The Making of Indigeneity: Interrogating Uses and Abuses of the Concept of ‘Indigenous’

By Dr Licho (Licho) Lopez Lopez

Chair: Yulia Nesterova

In The Making of Indigeneity, Lopez interrogates how what is “indigenous,” as a category of diversity, emerged, has been made, remade, and is taken up to fund discourses of multiculturalism and intercultualism. Through historical and ethnographic classroom research Lopez devices eventalizing as a methodological approximation to educational research at the limits of “the educational” to interrogate how liberal and progressive propositions for educating the “Indian” generate particular ways of organizing difference ostensibly meant to serve historically marginalized indigenous peoples. Asking questions of the historical and scientific involvement of anthropology, sociology, law, photography, and education in the making of indigenous as a kind of people, Lopez accounts for the aspirations, activities, and tactics that perpetuate violence on indigenous lives limiting their futurity as un-fixed being.
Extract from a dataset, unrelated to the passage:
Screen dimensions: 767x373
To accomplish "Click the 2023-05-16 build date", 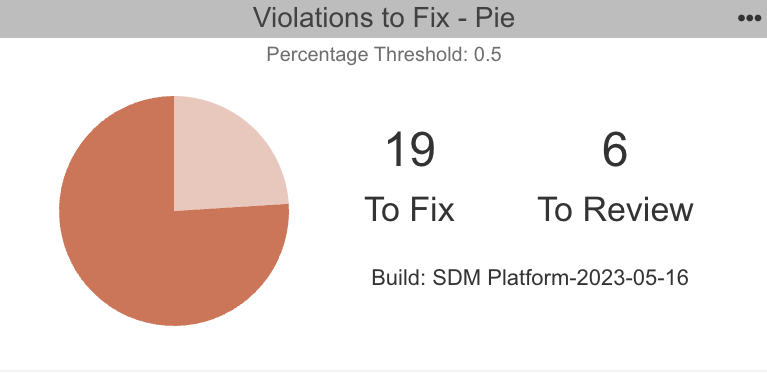I will tap(632, 278).
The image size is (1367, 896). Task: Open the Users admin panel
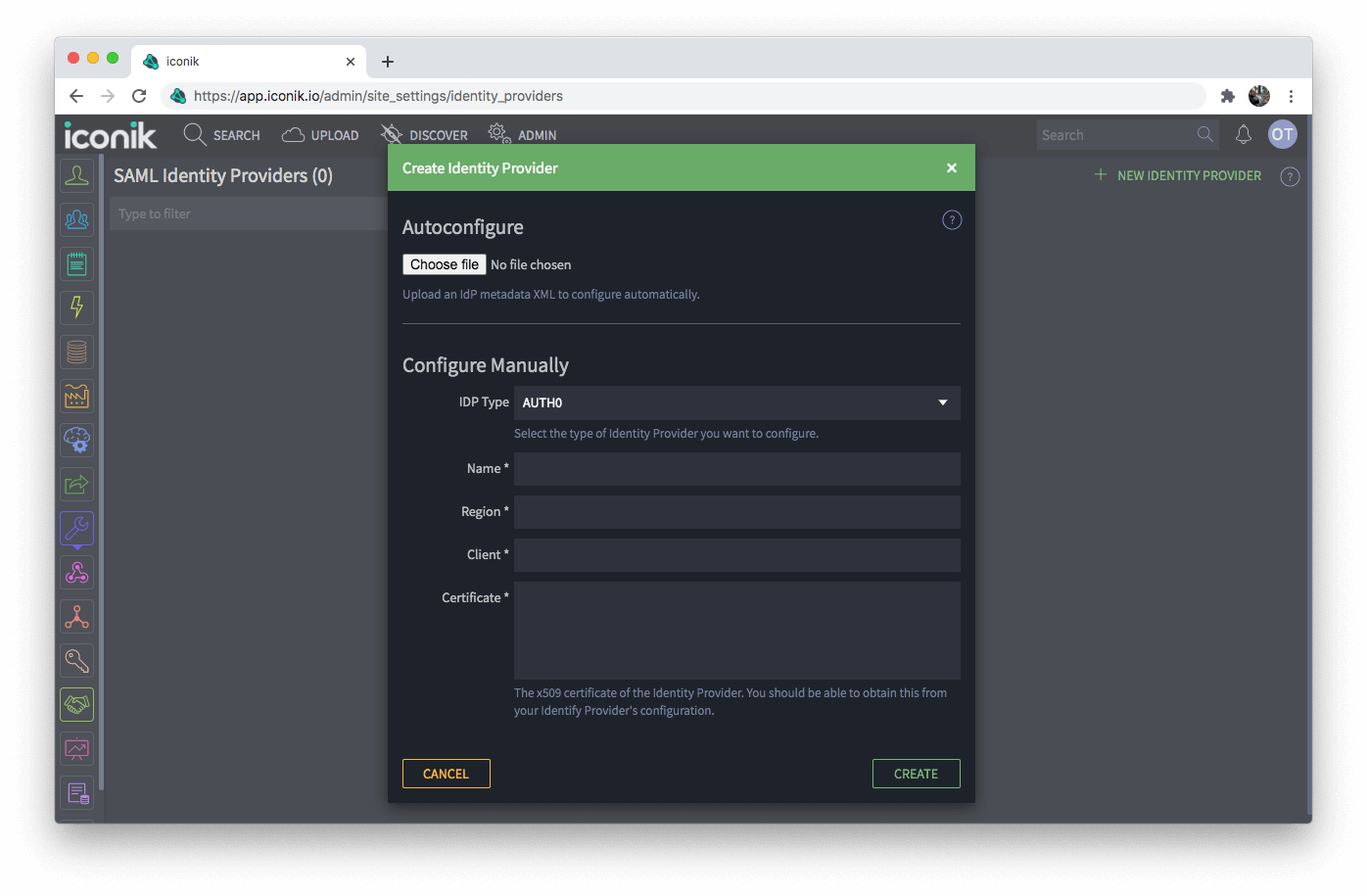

Ligia (Licho) Lopez Lopez is a McKenzie Fellow and Lecturer at the University of Melbourne in Australia. Her research interests are interrogating diversity, visual studies of difference, youth popular visual cultures, and Black and Brown affect as curricular trans-formation. Licho is the author of The Making of Indigeneity, Curriculum History and the Limits of Diversity (Routledge, 2017). Her work has appeared in Knowledge Cultures (Australia), PROFESSORADO (Spain), Journal of Curriculum and Theorizing (USA), and The British Journal of Sociology (UK).